I am shortening the list (almost) every iteration, to speed up the process. But I definitely need a faster algorithm to tackle this. I tried Cosine Similarity too, but ran into scaling issues there. It worked ok for about 10K items, but above that it just stuck my machine. Here's the implementation,

from sklearn.metrics.pairwise import cosine_similarity
tfidf_vectorizer = TfidfVectorizer()
tfidf_matrix = tfidf_vectorizer.fit_transform(descriptions)
val = cosine_similarity(tfidf_matrix[:10000], tfidf_matrix[:10000])
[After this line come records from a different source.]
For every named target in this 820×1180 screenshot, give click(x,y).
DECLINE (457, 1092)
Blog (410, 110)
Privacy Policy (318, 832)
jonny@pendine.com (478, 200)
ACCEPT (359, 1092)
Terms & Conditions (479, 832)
Any optimized solution for this? All I want is to pick n most unique strings from the list.

Answer 1

One thing that could be optimised is your use of del. Now you perform del a lot of times and altough I do not know how Python handles this, I think a solution using one del-statement is better, since I believe Python must create a new list for every del performed.
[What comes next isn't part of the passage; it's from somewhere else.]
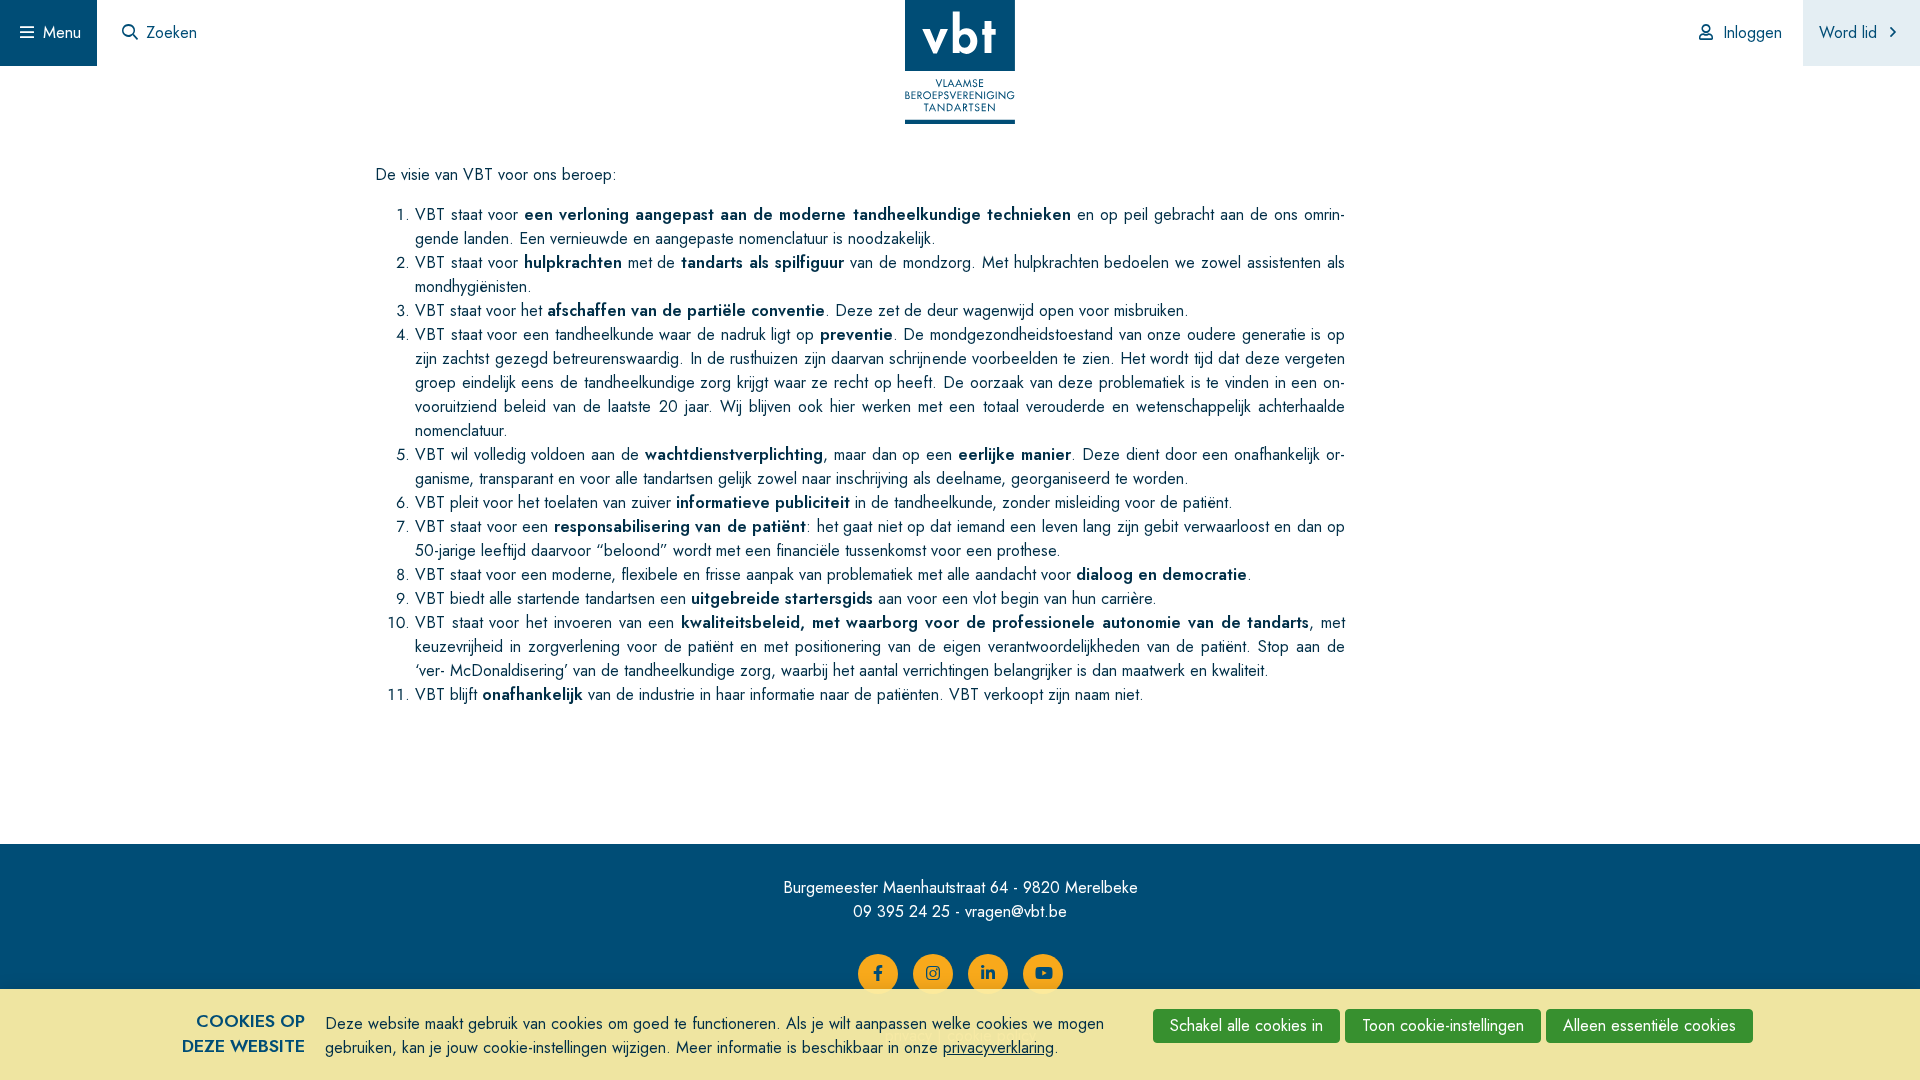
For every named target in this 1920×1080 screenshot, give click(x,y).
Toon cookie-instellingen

So I decided to test this approach:

import time
import argparse

def test1(long_list, max_num):
    """
    Removing values from a list with delete every step in the loop
    """
    i = 0
    while i < len(long_list):
        if long_list[i] > max_num:
            del long_list[i]
        else:
            i += 1
    return long_list


def test2(long_list, max_num):
    """
    Removing values from a list with delete, lastly after swapping values into the back of the array - marked as garbage
    """
    garbage_index = len(long_list) - 1
    i = 0
    while i <= garbage_index:
        if long_list[i] > max_num:
            long_list[i],long_list[garbage_index] =  long_list[garbage_index], long_list[i]
            garbage_index -= 1
        else:
            i += 1

    del long_list[garbage_index + 1 :]
    return long_list


def get_args():
    """
    Fetches needed arguments for test1() and test2()
    """
    parser = argparse.ArgumentParser()
    parser.add_argument("list_size", help="Set the size of the list.", type=int)
    parser.add_argument("max_element", help="Set max-element value.", type=int)
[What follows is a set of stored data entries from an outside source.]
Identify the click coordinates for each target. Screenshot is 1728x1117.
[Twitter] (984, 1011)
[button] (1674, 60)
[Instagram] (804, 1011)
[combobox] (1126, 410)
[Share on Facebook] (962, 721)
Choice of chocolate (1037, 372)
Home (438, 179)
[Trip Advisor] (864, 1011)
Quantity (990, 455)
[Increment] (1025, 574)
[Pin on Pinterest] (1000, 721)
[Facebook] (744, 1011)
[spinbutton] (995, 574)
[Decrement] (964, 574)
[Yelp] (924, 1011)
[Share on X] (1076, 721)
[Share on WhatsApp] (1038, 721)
    return parser.parse_args()


if __name__ == '__main__':
    """
    Simply times the two test functions and prints the time difference
    """
    args = get_args()
    long_list = [x for x in range(args.list_size) ]
    print("Using list size {}".format(args.list_size))

    start = time.time()
    test1(long_list, args.max_element)
    end1 = time.time()
    test2(long_list, args.max_element)
    end2 = time.time()

    print("test1:",end1-start)
    print("test2:",end2-end1)

And got some interesting results for you:

$ python3 Code/Playground/stackoverflow/pyspeedup.py 10 5
Using list size 10
test1: 4.5299530029296875e-06
test2: 2.384185791015625e-06
$ python3 Code/Playground/stackoverflow/pyspeedup.py 100 50
Using list size 100
test1: 1.71661376953125e-05
test2: 5.9604644775390625e-06
$ python3 Code/Playground/stackoverflow/pyspeedup.py 1000 500
Using list size 1000
test1: 0.00022935867309570312
test2: 4.506111145019531e-05
$ python3 Code/Playground/stackoverflow/pyspeedup.py 10000 5000
Using list size 10000
test1: 0.006038665771484375
test2: 0.00046563148498535156
$ python3 Code/Playground/stackoverflow/pyspeedup.py 100000 5000
Using list size 100000
test1: 2.022616386413574
test2: 0.0004937648773193359
$ python3 Code/Playground/stackoverflow/pyspeedup.py 1000000 5000
Using list size 1000000
test1: 224.23923707008362
test2: 0.0005621910095214844
$ python3 Code/Playground/stackoverflow/pyspeedup.py 10000000 5000
Using list size 10000000
test1: 43293.87373256683
test2: 0.0005309581756591797

The test2() solution also doesn't create a new garbage list, but uses in memory swap within the same list - thus saving space and time.

Hope this helps towards a more optimized algorithm.